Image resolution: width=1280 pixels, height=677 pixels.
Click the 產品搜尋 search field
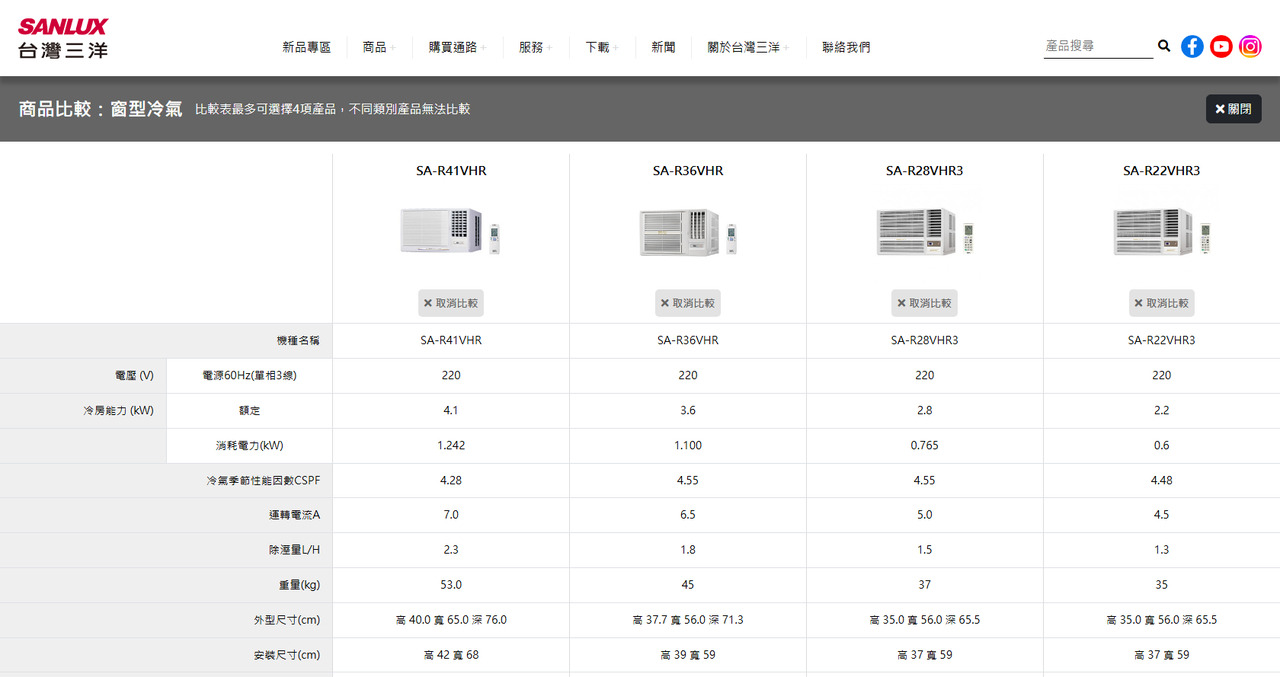pos(1097,46)
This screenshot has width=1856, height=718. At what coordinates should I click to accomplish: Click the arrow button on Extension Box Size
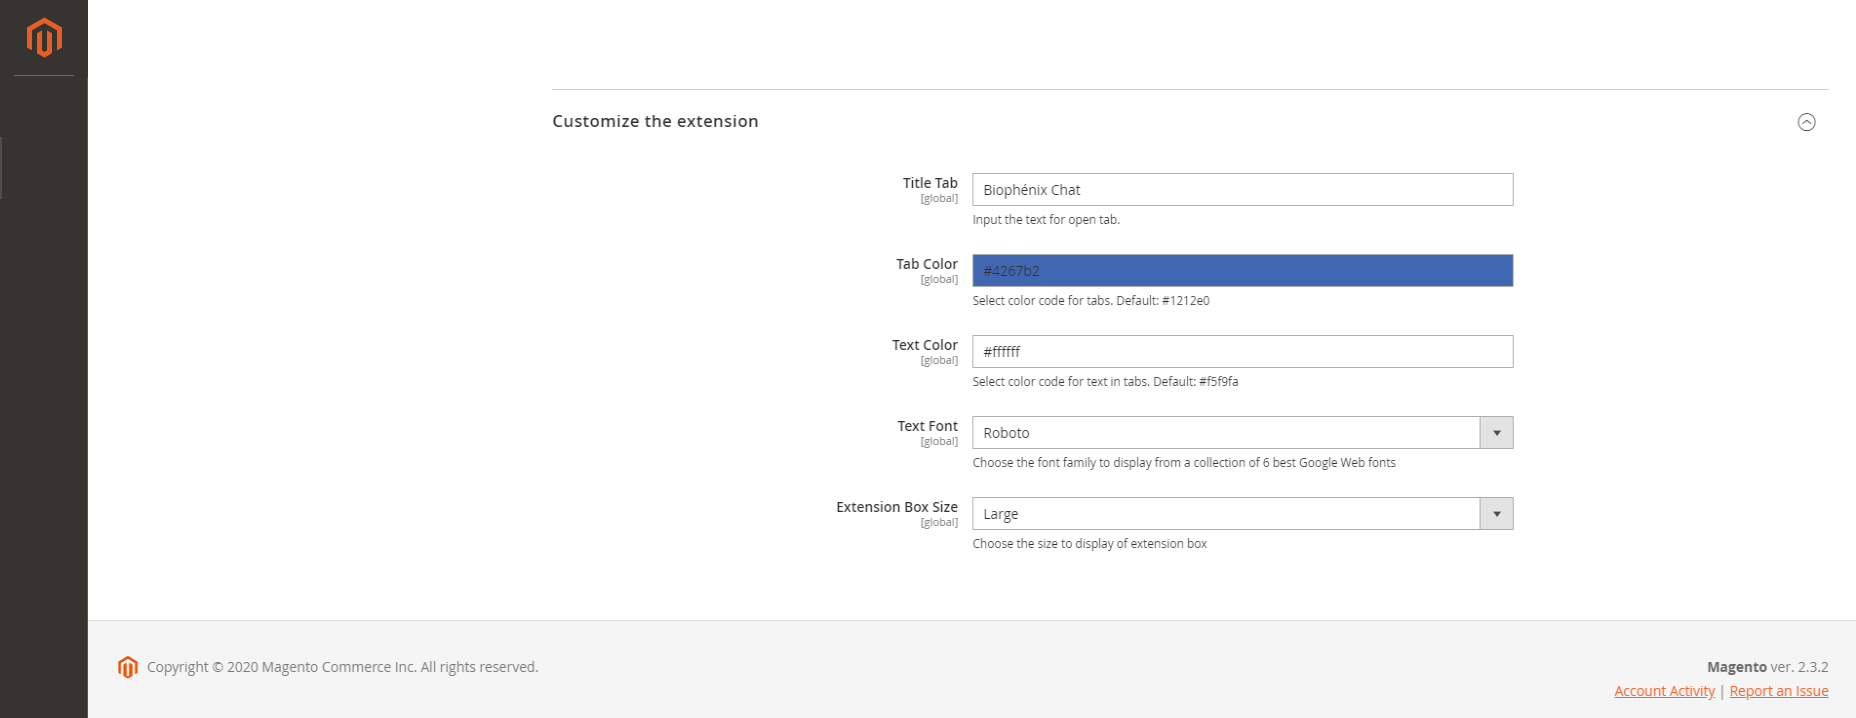pos(1496,514)
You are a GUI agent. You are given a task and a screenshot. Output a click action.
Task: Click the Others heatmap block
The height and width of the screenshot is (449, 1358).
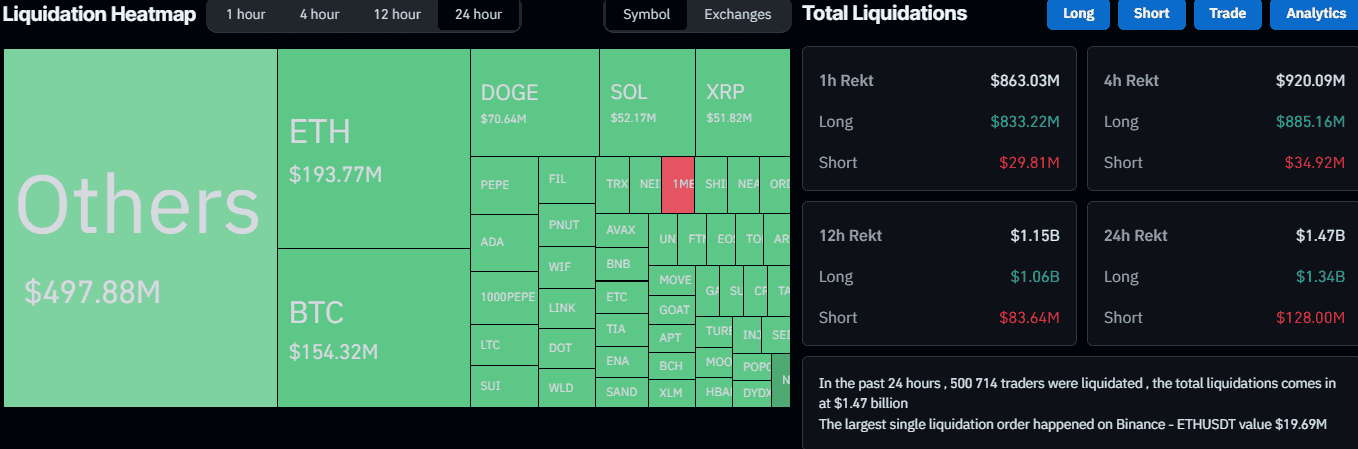[140, 228]
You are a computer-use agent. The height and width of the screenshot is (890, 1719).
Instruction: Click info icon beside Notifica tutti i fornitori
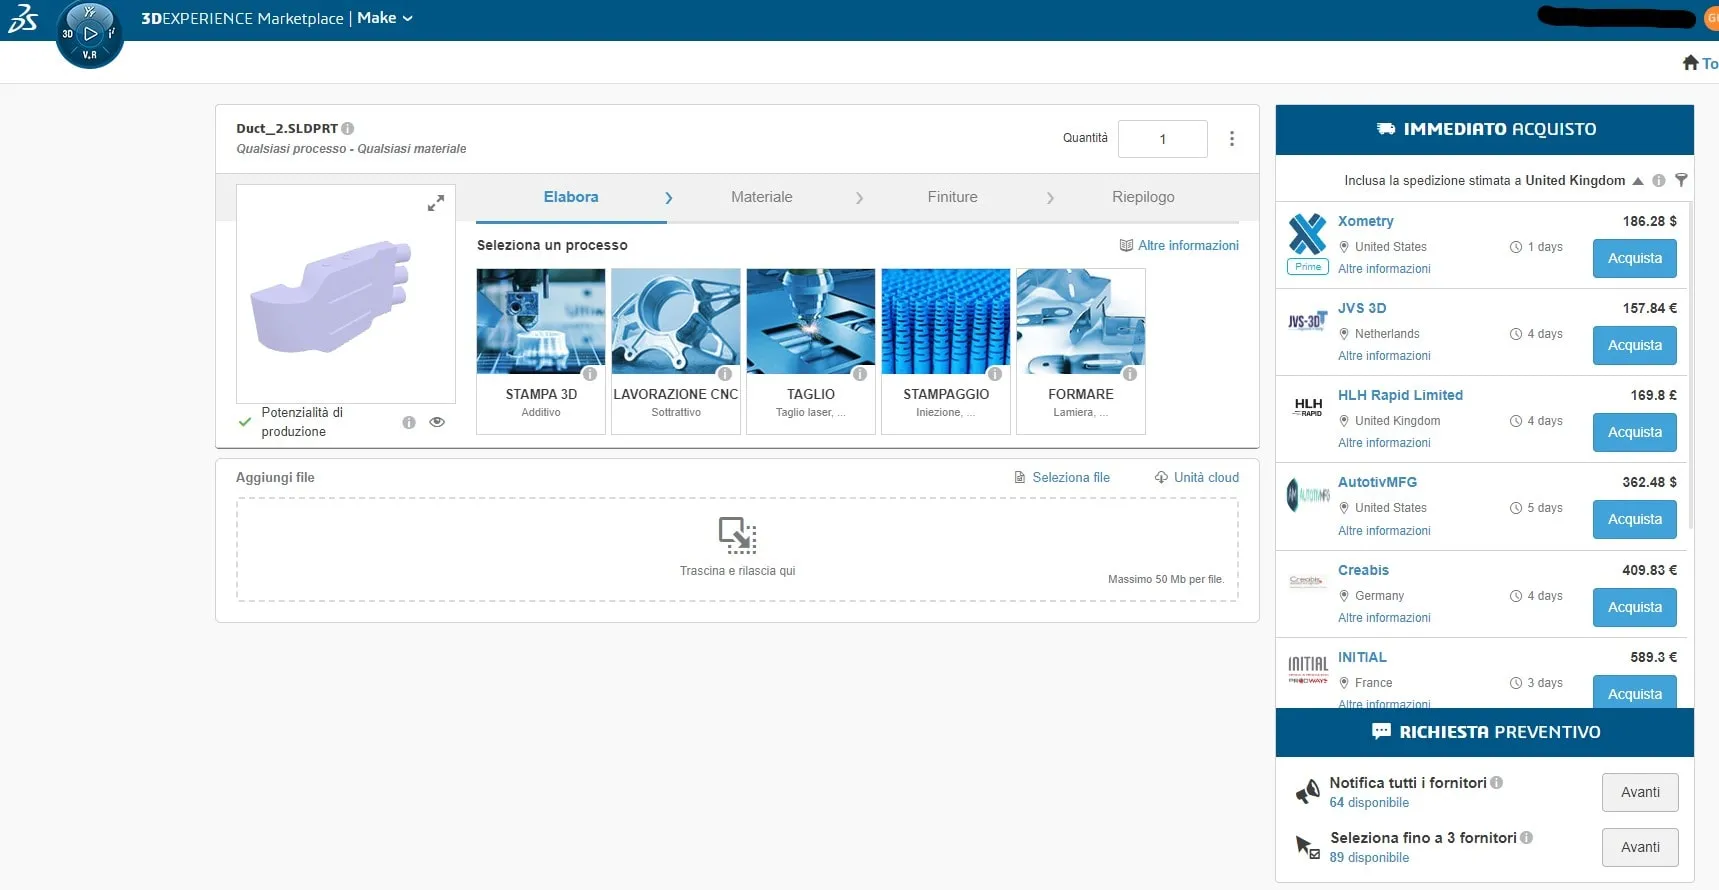coord(1497,783)
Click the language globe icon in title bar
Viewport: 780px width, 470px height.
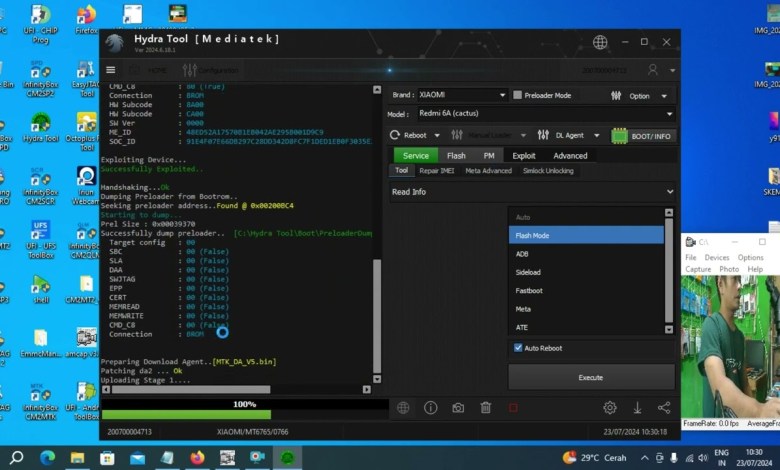pyautogui.click(x=600, y=42)
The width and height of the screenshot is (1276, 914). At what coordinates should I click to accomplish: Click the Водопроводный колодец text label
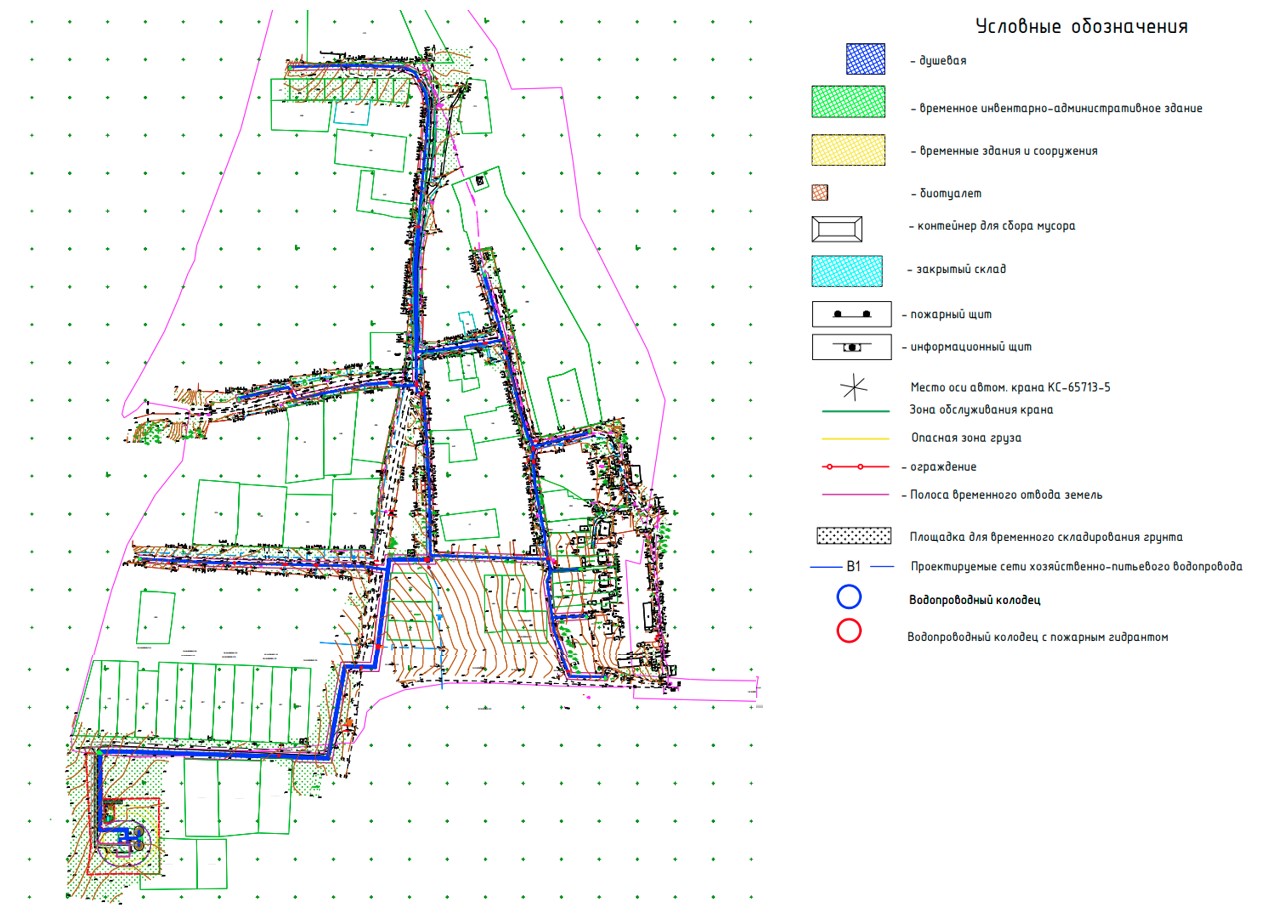click(974, 600)
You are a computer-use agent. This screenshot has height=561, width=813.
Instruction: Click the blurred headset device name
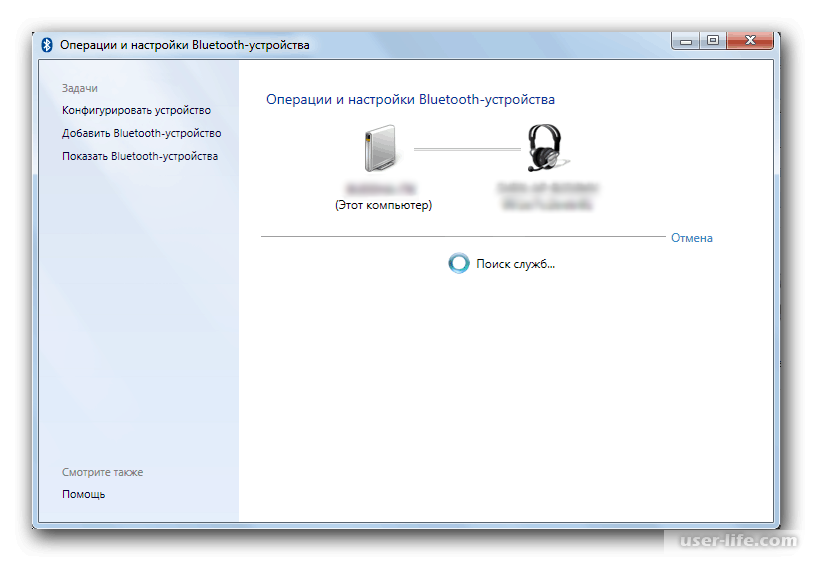pyautogui.click(x=547, y=196)
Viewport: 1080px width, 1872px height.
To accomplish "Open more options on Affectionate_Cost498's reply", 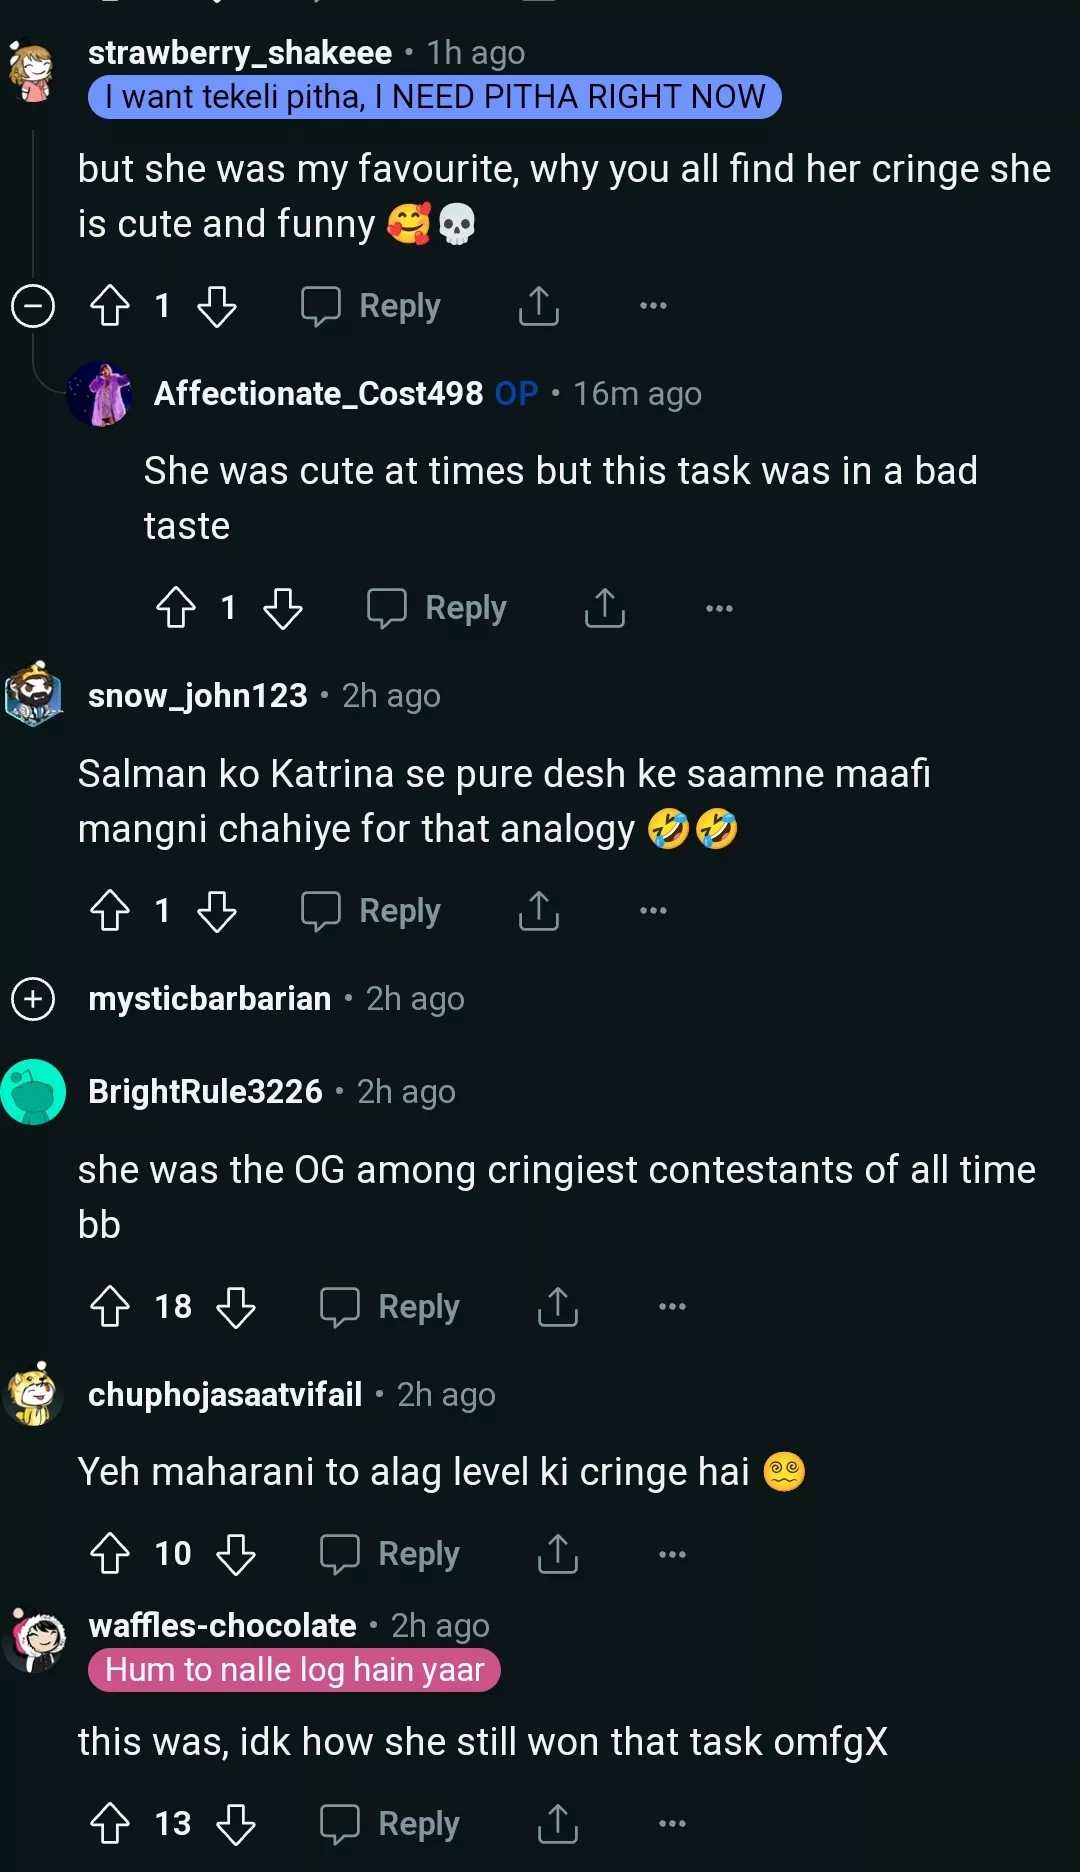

*-*-*

# EXERCISE DETAILS
Restate every line above exactly, omitting images.

# SOLUTION TO THE PROBLEM
Image resolution: width=1280 pixels, height=677 pixels.
Click the 產品搜尋 search field
pos(1097,46)
This screenshot has width=1856, height=718. At what coordinates should I click to accomplish: Click the arrow button on Extension Box Size
pos(1496,514)
You are a GUI agent. You are given a task and a screenshot. Output a click action.
Task: Click the Others heatmap block
The height and width of the screenshot is (449, 1358).
[140, 228]
You are a computer-use agent. The height and width of the screenshot is (890, 1719).
Instruction: Click info icon beside Notifica tutti i fornitori
coord(1497,783)
Click the language globe icon in title bar
Viewport: 780px width, 470px height.
pyautogui.click(x=600, y=42)
The width and height of the screenshot is (1276, 914). At what coordinates should I click to accomplish: Click the Водопроводный колодец text label
click(974, 600)
You are a computer-use agent. This screenshot has height=561, width=813.
Instruction: Click the blurred headset device name
pyautogui.click(x=547, y=196)
Viewport: 1080px width, 1872px height.
To accomplish "Open more options on Affectionate_Cost498's reply", 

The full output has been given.